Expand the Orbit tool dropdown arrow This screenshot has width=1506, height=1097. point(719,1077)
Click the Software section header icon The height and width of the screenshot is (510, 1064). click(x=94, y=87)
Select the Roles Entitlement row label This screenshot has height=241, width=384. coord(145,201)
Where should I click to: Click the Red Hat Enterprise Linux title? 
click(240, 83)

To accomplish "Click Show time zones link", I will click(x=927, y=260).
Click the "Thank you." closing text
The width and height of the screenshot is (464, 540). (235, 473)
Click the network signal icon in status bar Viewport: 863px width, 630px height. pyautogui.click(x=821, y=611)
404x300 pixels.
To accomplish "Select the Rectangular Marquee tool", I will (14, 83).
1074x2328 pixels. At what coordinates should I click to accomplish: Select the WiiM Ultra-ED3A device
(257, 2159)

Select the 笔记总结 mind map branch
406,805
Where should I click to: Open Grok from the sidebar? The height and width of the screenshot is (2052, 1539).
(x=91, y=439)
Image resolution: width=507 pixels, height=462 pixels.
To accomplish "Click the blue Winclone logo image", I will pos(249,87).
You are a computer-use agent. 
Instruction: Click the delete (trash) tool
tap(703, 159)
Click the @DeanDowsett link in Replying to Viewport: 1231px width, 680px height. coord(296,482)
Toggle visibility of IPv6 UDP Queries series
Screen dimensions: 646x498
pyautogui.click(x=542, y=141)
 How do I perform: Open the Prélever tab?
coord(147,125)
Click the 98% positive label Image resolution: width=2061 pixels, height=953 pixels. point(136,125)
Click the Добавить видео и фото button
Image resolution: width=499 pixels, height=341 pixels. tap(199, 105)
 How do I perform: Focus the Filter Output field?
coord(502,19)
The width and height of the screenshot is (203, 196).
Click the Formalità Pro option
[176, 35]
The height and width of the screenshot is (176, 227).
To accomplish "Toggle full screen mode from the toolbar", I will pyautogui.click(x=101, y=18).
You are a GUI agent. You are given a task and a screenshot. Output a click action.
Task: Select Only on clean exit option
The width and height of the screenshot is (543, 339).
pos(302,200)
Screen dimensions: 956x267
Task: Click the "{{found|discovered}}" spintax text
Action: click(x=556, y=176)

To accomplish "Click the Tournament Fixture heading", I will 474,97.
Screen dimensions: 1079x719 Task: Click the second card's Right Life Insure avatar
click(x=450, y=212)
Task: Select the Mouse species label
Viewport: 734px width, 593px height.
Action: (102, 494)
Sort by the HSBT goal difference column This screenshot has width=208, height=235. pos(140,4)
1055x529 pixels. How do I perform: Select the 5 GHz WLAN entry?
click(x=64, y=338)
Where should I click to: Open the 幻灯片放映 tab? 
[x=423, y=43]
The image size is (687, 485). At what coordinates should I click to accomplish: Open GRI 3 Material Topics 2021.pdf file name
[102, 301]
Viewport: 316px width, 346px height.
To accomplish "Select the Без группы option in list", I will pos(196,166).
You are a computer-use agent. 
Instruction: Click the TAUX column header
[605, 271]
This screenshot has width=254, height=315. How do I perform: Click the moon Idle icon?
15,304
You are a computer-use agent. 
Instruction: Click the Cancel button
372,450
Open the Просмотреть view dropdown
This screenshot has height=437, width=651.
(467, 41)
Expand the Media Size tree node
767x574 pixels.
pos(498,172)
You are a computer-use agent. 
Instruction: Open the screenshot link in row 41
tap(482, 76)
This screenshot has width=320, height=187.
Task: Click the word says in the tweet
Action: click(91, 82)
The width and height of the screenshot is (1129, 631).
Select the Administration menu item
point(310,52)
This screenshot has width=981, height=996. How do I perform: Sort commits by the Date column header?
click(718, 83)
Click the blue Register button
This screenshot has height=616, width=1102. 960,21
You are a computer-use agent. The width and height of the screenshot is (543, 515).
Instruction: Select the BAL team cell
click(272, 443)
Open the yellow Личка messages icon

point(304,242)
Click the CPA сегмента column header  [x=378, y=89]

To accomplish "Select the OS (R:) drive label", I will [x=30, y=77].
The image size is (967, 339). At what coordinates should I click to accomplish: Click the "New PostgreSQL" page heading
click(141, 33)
- - -
Exercise: Reproduce every one of the rows above verbatim, line for line.

Correct response:
Expand the Orbit tool dropdown arrow This screenshot has width=1506, height=1097. point(719,1077)
Click the Software section header icon The height and width of the screenshot is (510, 1064). click(x=94, y=87)
Select the Roles Entitlement row label This screenshot has height=241, width=384. coord(145,201)
Where should I click to: Click the Red Hat Enterprise Linux title? 
click(240, 83)

To accomplish "Click Show time zones link", I will click(x=927, y=260).
Click the "Thank you." closing text
The width and height of the screenshot is (464, 540). (235, 473)
Click the network signal icon in status bar Viewport: 863px width, 630px height. pyautogui.click(x=821, y=611)
404x300 pixels.
To accomplish "Select the Rectangular Marquee tool", I will (14, 83).
1074x2328 pixels. At what coordinates should I click to accomplish: Select the WiiM Ultra-ED3A device
(257, 2159)

Select the 笔记总结 mind map branch
406,805
Where should I click to: Open Grok from the sidebar? The height and width of the screenshot is (2052, 1539).
(x=91, y=439)
Image resolution: width=507 pixels, height=462 pixels.
To accomplish "Click the blue Winclone logo image", I will pos(249,87).
You are a computer-use agent. 
Instruction: Click the delete (trash) tool
tap(703, 159)
Click the @DeanDowsett link in Replying to Viewport: 1231px width, 680px height. coord(296,482)
Toggle visibility of IPv6 UDP Queries series
Screen dimensions: 646x498
pyautogui.click(x=542, y=141)
 How do I perform: Open the Prélever tab?
coord(147,125)
Click the 98% positive label Image resolution: width=2061 pixels, height=953 pixels. point(136,125)
Click the Добавить видео и фото button
Image resolution: width=499 pixels, height=341 pixels. tap(199, 105)
 How do I perform: Focus the Filter Output field?
coord(502,19)
The width and height of the screenshot is (203, 196).
Click the Formalità Pro option
[176, 35]
The height and width of the screenshot is (176, 227).
To accomplish "Toggle full screen mode from the toolbar", I will pyautogui.click(x=101, y=18).
You are a GUI agent. You are given a task and a screenshot. Output a click action.
Task: Select Only on clean exit option
The width and height of the screenshot is (543, 339).
pos(302,200)
Screen dimensions: 956x267
Task: Click the "{{found|discovered}}" spintax text
Action: click(x=556, y=176)

To accomplish "Click the Tournament Fixture heading", I will 474,97.
Screen dimensions: 1079x719 Task: Click the second card's Right Life Insure avatar
click(x=450, y=212)
Task: Select the Mouse species label
Viewport: 734px width, 593px height.
Action: (102, 494)
Sort by the HSBT goal difference column This screenshot has width=208, height=235. pos(140,4)
1055x529 pixels. How do I perform: Select the 5 GHz WLAN entry?
click(x=64, y=338)
Where should I click to: Open the 幻灯片放映 tab? 
[x=423, y=43]
The image size is (687, 485). At what coordinates should I click to accomplish: Open GRI 3 Material Topics 2021.pdf file name
[102, 301]
Viewport: 316px width, 346px height.
To accomplish "Select the Без группы option in list", I will pos(196,166).
You are a computer-use agent. 
Instruction: Click the TAUX column header
[605, 271]
This screenshot has width=254, height=315. How do I perform: Click the moon Idle icon?
15,304
You are a computer-use agent. 
Instruction: Click the Cancel button
372,450
Open the Просмотреть view dropdown
This screenshot has height=437, width=651.
(467, 41)
Expand the Media Size tree node
767x574 pixels.
pos(498,172)
You are a computer-use agent. 
Instruction: Open the screenshot link in row 41
tap(482, 76)
This screenshot has width=320, height=187.
Task: Click the word says in the tweet
Action: click(91, 82)
The width and height of the screenshot is (1129, 631).
Select the Administration menu item
point(310,52)
This screenshot has width=981, height=996. How do I perform: Sort commits by the Date column header?
click(718, 83)
Click the blue Register button
This screenshot has height=616, width=1102. 960,21
You are a computer-use agent. The width and height of the screenshot is (543, 515).
Instruction: Select the BAL team cell
click(272, 443)
Open the yellow Личка messages icon

point(304,242)
Click the CPA сегмента column header  [x=378, y=89]

To accomplish "Select the OS (R:) drive label", I will [x=30, y=77].
The image size is (967, 339). At what coordinates should I click to accomplish: Click the "New PostgreSQL" page heading
click(141, 33)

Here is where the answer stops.